- [Your assignment]: Each line from the one that holds "Instruction: Show the" to the end of the records is to be retyped exactly. Pictures are not part of the copy.

______________________________

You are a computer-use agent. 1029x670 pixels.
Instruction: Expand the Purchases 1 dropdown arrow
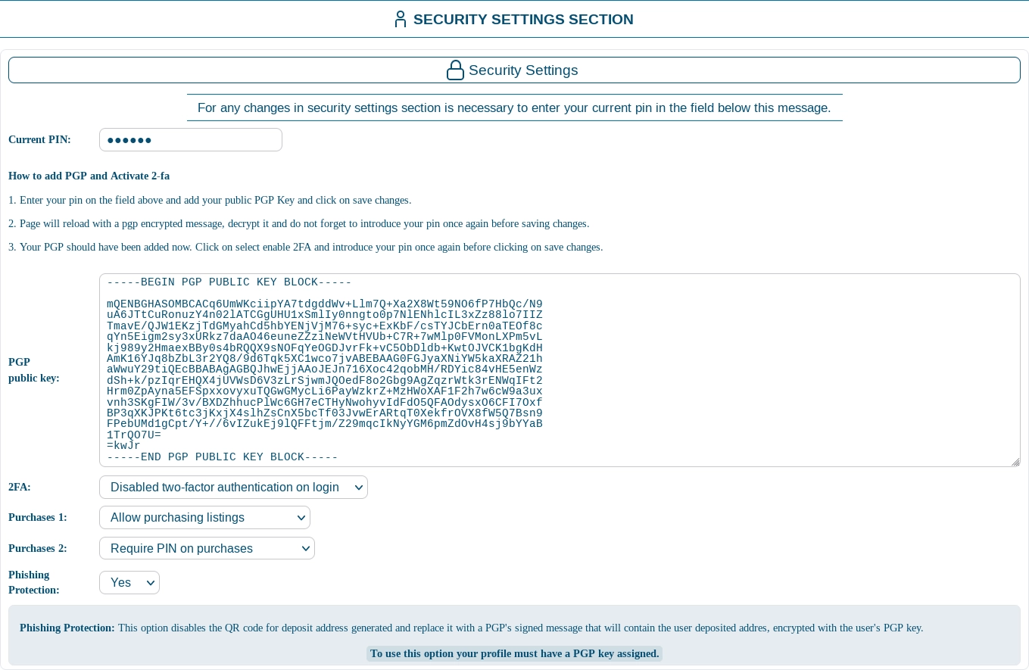coord(301,518)
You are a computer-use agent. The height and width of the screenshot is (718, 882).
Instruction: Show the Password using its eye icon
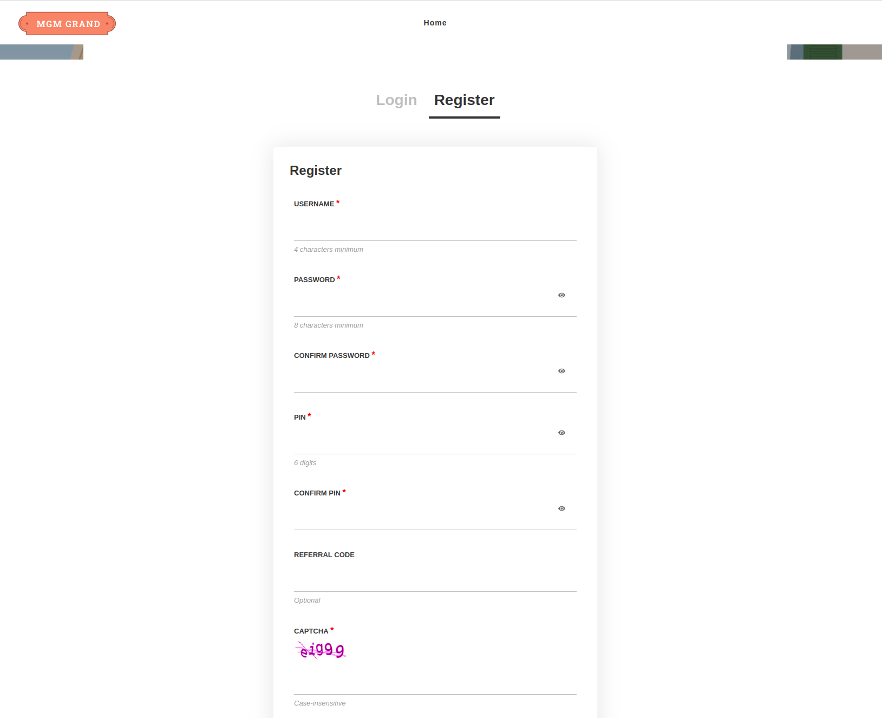[561, 295]
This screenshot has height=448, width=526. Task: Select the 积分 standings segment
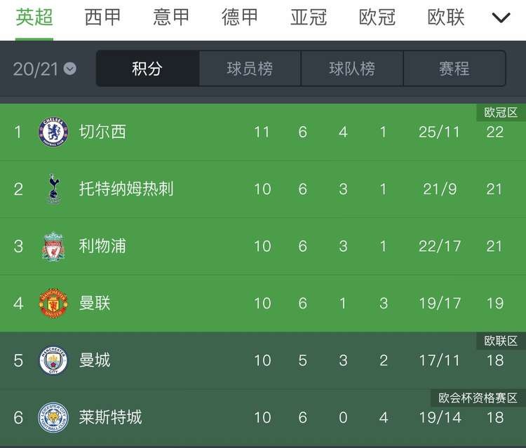coord(147,69)
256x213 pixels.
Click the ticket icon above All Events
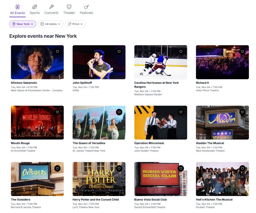click(x=17, y=7)
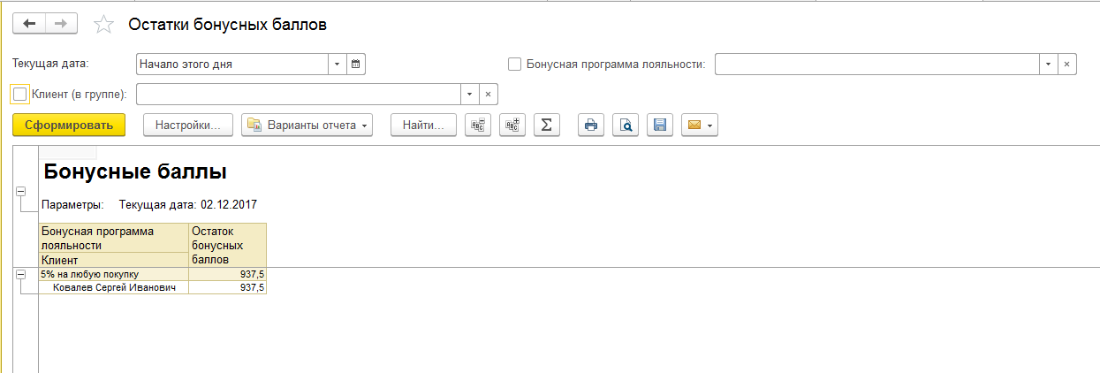Click the back navigation arrow
Viewport: 1100px width, 373px height.
tap(29, 24)
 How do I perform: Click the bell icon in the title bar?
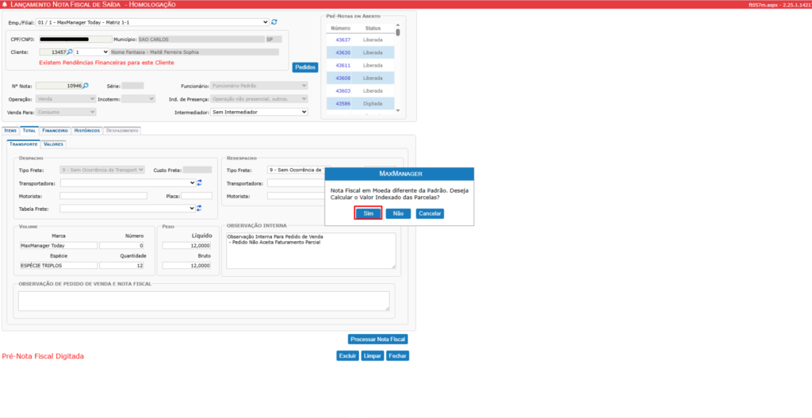pos(6,5)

______________________________

- [Answer section]:
Instruction: Show the Password using its eye icon
[561, 295]
This screenshot has height=448, width=526. Task: Select the 积分 standings segment
coord(147,69)
256x213 pixels.
Click the ticket icon above All Events
click(x=17, y=7)
Click the back navigation arrow
Viewport: 1100px width, 373px height.
tap(29, 24)
 How do I perform: Click the bell icon in the title bar?
pos(6,5)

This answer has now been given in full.